ASSIGNMENT:
Consider the records below. How many of their lines include the word "date"? State the number and nothing else.

Dataset entries:

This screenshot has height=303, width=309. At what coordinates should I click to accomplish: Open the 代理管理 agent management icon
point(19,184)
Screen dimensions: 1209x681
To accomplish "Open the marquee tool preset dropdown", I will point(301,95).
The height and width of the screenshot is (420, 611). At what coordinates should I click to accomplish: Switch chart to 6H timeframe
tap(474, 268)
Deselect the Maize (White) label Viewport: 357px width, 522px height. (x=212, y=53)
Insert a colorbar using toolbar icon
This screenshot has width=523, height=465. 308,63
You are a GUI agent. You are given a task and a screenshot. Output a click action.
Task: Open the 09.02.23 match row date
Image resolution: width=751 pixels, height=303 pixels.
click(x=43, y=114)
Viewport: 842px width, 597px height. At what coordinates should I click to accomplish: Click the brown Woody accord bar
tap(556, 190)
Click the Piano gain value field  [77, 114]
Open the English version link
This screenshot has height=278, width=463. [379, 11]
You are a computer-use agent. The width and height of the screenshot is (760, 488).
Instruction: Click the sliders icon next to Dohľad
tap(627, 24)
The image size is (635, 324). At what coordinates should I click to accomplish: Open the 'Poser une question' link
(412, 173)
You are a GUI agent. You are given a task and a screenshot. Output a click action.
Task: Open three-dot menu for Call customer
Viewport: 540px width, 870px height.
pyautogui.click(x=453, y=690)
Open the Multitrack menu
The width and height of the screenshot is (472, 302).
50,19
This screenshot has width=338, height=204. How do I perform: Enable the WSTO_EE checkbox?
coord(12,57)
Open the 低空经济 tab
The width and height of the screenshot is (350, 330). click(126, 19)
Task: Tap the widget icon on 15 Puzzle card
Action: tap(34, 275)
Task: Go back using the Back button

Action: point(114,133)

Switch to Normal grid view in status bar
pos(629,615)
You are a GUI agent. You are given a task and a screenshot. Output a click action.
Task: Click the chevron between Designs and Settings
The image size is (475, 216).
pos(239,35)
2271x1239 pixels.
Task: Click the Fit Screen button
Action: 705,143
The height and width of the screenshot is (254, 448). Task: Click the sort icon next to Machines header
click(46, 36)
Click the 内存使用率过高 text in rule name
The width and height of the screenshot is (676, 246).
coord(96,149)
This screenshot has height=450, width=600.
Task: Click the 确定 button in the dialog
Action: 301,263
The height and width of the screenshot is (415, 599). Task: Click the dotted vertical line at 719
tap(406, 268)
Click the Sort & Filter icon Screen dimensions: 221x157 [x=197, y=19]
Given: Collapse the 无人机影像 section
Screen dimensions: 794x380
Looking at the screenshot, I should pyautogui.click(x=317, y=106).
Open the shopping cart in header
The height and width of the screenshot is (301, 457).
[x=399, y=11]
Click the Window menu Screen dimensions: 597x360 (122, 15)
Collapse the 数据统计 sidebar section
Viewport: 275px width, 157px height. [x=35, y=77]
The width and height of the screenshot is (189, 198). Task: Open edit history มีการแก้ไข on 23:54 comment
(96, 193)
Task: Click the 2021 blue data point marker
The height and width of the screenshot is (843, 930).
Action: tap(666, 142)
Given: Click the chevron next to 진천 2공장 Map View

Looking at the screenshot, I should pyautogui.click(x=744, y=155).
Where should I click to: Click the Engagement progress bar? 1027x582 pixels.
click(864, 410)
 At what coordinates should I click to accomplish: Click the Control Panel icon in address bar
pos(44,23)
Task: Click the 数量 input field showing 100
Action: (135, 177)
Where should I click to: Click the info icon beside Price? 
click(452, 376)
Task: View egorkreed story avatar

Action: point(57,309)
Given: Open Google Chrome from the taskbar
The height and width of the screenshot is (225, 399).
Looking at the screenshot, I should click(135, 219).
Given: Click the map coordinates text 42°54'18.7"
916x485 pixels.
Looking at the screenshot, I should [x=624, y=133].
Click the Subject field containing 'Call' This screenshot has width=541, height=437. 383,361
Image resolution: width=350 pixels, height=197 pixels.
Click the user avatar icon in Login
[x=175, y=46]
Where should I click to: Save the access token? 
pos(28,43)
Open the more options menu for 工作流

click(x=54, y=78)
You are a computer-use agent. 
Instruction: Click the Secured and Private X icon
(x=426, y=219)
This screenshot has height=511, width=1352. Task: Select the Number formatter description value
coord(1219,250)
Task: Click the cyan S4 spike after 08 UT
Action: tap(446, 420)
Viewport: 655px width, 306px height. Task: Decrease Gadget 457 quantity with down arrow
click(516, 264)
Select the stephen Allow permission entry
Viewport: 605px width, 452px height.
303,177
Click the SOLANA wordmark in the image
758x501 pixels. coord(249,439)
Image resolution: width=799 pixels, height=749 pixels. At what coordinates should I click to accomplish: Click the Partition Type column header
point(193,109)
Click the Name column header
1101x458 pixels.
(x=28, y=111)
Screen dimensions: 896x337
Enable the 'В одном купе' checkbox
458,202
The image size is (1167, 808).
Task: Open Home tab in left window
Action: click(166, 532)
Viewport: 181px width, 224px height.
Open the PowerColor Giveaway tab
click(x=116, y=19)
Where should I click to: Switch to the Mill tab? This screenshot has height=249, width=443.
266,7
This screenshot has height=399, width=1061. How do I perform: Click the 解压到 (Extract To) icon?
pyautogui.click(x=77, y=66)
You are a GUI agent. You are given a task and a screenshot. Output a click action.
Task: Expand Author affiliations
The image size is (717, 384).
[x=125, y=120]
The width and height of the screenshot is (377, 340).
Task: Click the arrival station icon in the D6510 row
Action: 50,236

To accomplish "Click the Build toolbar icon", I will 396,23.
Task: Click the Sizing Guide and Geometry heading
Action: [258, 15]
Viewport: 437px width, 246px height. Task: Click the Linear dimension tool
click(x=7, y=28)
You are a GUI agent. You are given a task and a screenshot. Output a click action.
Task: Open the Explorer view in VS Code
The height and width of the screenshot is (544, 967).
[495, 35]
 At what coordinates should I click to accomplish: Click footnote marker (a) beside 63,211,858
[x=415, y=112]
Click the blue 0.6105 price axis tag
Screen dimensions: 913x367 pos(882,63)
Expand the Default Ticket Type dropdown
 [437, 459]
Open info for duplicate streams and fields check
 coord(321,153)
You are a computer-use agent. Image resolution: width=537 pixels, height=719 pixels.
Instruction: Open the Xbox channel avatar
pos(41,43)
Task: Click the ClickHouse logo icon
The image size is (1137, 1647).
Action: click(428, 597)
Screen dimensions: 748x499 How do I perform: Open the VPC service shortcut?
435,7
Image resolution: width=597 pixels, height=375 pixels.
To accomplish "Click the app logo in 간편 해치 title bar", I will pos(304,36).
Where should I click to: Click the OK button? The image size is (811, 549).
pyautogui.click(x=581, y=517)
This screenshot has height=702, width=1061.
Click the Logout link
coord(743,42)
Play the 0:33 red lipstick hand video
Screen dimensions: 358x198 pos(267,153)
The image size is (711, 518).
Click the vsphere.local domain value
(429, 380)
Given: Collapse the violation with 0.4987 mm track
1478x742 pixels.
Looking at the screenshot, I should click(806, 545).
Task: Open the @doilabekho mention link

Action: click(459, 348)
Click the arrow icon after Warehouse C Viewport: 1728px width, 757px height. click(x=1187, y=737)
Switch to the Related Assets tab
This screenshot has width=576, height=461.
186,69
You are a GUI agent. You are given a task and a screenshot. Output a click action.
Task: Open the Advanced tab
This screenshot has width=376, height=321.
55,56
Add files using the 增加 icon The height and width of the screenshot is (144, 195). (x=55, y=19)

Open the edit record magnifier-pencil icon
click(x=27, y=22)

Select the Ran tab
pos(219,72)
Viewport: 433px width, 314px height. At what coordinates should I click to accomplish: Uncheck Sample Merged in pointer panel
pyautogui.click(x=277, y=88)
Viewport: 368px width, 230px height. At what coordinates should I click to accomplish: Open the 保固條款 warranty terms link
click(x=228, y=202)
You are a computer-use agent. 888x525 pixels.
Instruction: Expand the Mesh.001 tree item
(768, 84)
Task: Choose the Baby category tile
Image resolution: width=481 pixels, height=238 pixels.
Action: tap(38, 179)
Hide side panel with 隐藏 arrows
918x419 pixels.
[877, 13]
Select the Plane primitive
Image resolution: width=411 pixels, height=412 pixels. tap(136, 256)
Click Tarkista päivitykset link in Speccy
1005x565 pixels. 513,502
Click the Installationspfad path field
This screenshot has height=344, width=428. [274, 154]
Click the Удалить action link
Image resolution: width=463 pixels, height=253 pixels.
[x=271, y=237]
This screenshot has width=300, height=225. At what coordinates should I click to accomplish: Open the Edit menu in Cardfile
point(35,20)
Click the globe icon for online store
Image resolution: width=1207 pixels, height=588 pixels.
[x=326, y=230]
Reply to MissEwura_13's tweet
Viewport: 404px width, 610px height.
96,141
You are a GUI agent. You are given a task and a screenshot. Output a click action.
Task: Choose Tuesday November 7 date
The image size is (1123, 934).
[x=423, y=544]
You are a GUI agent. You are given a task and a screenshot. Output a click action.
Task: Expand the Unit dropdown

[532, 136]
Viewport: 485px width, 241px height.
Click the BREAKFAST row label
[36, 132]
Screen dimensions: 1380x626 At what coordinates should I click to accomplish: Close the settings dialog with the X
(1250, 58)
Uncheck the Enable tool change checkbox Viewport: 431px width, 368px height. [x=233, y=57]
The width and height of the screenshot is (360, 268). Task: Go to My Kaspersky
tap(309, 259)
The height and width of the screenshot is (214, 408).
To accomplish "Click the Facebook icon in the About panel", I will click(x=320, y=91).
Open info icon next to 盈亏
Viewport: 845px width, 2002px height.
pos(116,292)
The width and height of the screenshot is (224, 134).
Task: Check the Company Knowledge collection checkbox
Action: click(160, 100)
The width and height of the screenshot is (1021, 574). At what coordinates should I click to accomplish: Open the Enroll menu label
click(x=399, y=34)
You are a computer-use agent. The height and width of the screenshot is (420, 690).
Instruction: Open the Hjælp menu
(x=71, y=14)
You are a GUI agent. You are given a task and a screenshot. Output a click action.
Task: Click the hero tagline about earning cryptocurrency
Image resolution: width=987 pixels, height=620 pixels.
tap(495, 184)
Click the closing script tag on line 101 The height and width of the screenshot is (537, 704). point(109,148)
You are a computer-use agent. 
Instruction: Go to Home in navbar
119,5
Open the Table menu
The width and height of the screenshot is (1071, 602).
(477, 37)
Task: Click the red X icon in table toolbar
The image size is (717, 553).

EXERCISE ANSWER:
2